__TASK GOAL__
Count the lines in the entries below that contain the word "computer", and give only that number.

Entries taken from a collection
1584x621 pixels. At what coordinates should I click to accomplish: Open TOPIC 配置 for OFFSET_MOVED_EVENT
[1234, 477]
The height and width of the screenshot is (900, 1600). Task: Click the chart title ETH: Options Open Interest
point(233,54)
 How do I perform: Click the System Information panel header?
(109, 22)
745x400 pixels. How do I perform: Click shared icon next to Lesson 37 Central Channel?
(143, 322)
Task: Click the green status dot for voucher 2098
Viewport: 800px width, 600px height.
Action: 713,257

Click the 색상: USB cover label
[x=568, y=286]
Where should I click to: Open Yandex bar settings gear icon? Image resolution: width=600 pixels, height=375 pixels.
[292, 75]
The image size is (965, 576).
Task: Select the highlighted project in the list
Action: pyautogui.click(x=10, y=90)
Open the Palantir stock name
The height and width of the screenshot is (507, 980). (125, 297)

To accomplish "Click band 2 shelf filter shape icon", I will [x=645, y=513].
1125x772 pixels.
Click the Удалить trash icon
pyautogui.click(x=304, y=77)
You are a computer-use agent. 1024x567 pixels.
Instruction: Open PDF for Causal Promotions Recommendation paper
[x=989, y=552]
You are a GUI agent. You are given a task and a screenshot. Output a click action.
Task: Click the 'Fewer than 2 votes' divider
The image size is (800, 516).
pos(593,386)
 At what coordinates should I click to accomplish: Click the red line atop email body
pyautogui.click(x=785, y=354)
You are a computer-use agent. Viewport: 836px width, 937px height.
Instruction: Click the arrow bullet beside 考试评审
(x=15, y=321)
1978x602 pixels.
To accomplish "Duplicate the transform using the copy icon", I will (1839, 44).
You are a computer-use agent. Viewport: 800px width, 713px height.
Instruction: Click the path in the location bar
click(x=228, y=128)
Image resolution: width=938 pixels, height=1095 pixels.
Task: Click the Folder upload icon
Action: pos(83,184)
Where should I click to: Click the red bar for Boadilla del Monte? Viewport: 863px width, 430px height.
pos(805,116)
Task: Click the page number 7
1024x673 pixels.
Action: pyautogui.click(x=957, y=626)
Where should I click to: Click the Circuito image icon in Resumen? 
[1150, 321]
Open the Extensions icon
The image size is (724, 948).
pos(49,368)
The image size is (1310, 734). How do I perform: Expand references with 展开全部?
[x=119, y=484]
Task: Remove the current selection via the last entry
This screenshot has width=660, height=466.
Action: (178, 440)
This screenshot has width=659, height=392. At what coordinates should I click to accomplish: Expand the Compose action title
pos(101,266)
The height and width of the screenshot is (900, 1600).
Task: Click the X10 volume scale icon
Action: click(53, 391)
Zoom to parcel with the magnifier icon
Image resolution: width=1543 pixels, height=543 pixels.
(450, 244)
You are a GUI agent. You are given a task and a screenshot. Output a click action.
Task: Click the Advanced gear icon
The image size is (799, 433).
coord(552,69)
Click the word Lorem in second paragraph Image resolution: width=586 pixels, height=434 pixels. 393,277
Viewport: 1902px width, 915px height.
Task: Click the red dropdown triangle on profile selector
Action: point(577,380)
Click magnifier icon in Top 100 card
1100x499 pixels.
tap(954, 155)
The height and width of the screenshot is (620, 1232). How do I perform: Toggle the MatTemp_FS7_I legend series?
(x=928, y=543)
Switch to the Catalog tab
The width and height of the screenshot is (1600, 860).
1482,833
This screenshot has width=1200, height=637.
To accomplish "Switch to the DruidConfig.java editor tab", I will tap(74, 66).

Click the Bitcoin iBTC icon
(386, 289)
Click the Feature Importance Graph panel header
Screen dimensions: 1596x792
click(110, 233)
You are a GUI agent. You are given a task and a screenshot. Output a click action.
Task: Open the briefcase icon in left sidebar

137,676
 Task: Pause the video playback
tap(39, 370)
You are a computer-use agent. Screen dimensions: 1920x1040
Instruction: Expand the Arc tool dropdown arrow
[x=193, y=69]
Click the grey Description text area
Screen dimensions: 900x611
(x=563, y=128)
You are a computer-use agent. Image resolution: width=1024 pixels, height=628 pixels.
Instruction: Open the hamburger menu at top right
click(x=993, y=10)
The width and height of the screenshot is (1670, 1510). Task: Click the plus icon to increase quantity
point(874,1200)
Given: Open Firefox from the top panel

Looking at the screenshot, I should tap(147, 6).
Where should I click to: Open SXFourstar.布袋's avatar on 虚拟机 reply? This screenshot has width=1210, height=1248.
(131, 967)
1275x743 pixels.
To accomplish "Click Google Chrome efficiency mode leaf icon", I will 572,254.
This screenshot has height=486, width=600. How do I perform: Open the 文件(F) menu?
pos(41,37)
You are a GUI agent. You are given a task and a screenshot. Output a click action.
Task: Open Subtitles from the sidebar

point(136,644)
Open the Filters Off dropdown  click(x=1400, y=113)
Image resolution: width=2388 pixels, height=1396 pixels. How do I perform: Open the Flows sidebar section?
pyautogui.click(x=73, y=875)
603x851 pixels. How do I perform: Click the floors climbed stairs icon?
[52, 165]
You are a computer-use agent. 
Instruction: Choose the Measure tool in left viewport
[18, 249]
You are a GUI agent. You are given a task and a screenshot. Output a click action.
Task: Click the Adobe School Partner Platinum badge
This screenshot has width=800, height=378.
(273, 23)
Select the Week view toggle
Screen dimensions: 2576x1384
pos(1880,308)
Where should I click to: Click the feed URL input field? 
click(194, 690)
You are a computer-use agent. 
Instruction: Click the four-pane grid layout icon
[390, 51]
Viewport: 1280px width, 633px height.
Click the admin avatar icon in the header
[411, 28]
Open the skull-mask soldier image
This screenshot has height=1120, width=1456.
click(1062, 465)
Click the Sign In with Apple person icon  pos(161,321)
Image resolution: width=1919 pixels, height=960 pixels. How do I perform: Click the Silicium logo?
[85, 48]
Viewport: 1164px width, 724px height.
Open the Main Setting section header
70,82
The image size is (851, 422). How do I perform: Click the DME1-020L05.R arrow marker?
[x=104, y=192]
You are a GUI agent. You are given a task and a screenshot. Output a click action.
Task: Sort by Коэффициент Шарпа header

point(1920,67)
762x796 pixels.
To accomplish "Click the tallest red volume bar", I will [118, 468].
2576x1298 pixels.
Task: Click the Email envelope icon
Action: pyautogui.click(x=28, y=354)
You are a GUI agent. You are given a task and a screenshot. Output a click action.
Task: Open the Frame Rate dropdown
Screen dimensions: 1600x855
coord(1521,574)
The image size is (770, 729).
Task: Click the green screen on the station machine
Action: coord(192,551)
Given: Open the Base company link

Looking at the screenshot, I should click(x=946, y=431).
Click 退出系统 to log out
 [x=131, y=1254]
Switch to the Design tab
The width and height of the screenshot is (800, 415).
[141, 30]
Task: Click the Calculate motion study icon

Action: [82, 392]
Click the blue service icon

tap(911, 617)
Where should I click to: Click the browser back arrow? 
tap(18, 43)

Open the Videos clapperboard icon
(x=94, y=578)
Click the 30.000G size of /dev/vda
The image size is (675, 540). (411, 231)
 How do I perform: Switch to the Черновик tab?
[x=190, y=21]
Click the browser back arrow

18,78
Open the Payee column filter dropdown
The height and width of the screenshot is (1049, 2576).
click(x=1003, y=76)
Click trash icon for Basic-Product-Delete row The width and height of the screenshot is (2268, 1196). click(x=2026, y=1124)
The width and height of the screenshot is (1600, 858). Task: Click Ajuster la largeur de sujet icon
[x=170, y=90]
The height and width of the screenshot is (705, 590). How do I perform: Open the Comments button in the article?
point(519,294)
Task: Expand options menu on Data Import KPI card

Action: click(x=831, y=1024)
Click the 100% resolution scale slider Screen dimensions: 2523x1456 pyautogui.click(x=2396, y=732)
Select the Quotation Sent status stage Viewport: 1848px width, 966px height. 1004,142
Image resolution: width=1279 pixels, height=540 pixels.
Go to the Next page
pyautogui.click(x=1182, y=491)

__CORRECT RESULT__
7